Records contained in a dataset

○ ○ ○

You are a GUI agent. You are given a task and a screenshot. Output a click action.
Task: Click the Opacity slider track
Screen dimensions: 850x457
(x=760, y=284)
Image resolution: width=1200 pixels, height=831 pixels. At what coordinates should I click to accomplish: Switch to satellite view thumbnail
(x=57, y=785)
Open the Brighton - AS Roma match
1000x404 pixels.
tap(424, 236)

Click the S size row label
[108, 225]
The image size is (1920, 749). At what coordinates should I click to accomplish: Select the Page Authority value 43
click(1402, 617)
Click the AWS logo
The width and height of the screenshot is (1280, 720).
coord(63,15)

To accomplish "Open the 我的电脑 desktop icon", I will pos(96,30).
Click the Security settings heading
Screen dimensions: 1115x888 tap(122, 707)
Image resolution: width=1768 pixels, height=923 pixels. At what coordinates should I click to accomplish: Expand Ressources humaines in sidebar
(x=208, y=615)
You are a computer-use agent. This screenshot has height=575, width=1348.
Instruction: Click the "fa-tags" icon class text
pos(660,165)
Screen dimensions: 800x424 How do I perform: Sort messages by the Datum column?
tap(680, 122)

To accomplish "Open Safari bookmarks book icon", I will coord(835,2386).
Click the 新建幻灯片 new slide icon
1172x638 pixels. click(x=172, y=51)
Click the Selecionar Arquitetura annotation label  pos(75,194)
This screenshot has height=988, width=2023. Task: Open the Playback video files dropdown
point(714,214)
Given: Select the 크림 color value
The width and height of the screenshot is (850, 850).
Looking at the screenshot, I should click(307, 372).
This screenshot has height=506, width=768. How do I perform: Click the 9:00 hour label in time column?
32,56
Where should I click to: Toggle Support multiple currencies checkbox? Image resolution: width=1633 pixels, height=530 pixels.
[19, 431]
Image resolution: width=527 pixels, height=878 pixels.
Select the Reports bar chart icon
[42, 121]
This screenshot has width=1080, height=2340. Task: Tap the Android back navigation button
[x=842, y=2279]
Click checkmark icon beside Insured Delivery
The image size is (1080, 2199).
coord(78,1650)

○ ○ ○

__YOUR GOAL__: The answer should consist of all lines from the records above that hold the word "will".

__TASK ANSWER__:
To accomplish "Open the 我的电脑 desktop icon", I will pos(96,30).
To accomplish "Open Safari bookmarks book icon", I will coord(835,2386).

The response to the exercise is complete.